Model presentation experiments

All the vocal reactions elicited by model presentation experiments were presented in Berthet et al. (2019b). Details of the experimental paradigm can be found in the original publication but are summarized below.

We used three taxidermy predator models as stimuli: one southern tiger cat Leopardus guttulus and two caracaras Caracara plancus. Each predator species was presented twice to each group: once on the ground and once in the canopy. The order of presentation was randomized across groups. Presentations were separated by at least 10 days for each group. Before each trial, we monitored subjects for at least 30 min and made sure that no duet, group encounter, loud call from a lost individual or predator encounter occurred in the 30 min preceding the experiment.

For the canopy condition, models were realistically placed on branches using a transparent fishing line, at 3–10 m high (mean: 6.2 m). Distance of detection (i.e. distance between the first caller and the model at the time of emission of the first alarm call) varied from 3 to 17 m (mean: 9.2 m).
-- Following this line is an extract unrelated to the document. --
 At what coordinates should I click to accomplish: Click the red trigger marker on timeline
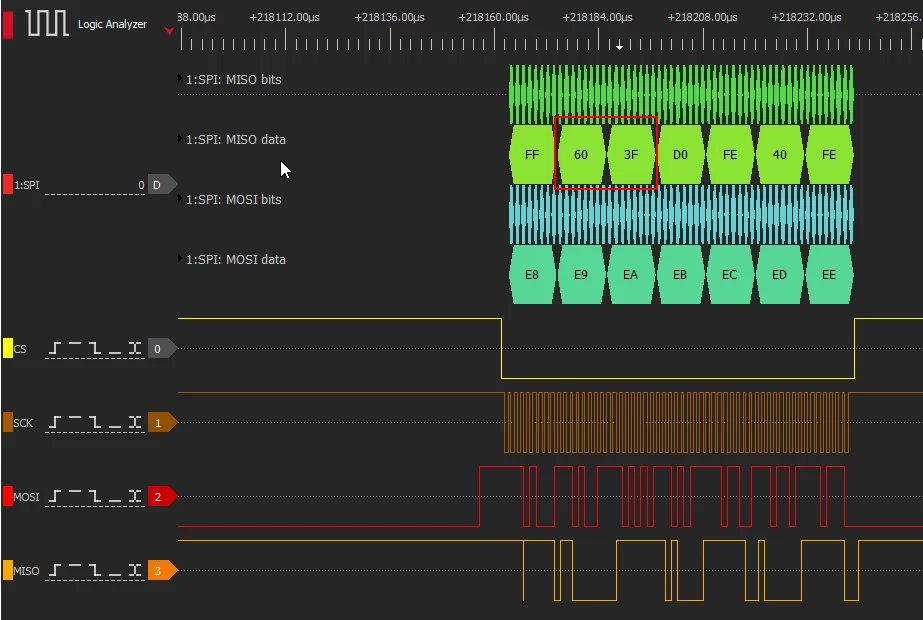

Observers stayed as far as possible from the model during the experiment and did not hide or manipulate it before all monkeys had left the area, to avoid association between the experiment and the researchers.

For each presentation, we recorded the number of individuals involved, i.e. the number of individuals who visually spotted the predator at some point during the trial.

We considered a trial as failed if recording quality was insufficient (cicadas noise; n = 1), if model detection took place during setup (n = 4), if the model was detected by an individual of less than 2 years old (n = 2), if another species gave alarm calls before visual detection by subjects (n = 2) or if an individual bumped into the model before detection (n = 1). If a trial was scored as failed, we waited for at least 2 months before we retested the group. One experiment (caracara in the canopy, D group) failed three times, and we decided not to rerun the experiment a fourth time. We conducted a total of 23 valid trials between May 2015 and August 2016.

Playback experiments

For the raptor condition, we used vocalizations of caracara Caracara plancus. For the felid condition, we used vocalizations of an ocelot Leopardus pardalis.

Ocelot vocalizations were recorded from a captive adult ocelot, Rhaburn, held at the Belize zoo. Vocalizations were recorded by Rhaburn’s zookeeper while the ocelot was feeding (growls). Due to logistical constraints, the feeding growls were recorded using a smartphone’s internal microphone at close distance from the animal, in a MP3 format. A total of 6 min (362 s) of growls and hisses were recorded, divided into 11 sequences. We created 12 ocelot playback stimuli lasting 20–25 s (mean 22.08), each comprising a unique combination of growls and hiss. Each playback stimulus was then normalized at − 1 dB.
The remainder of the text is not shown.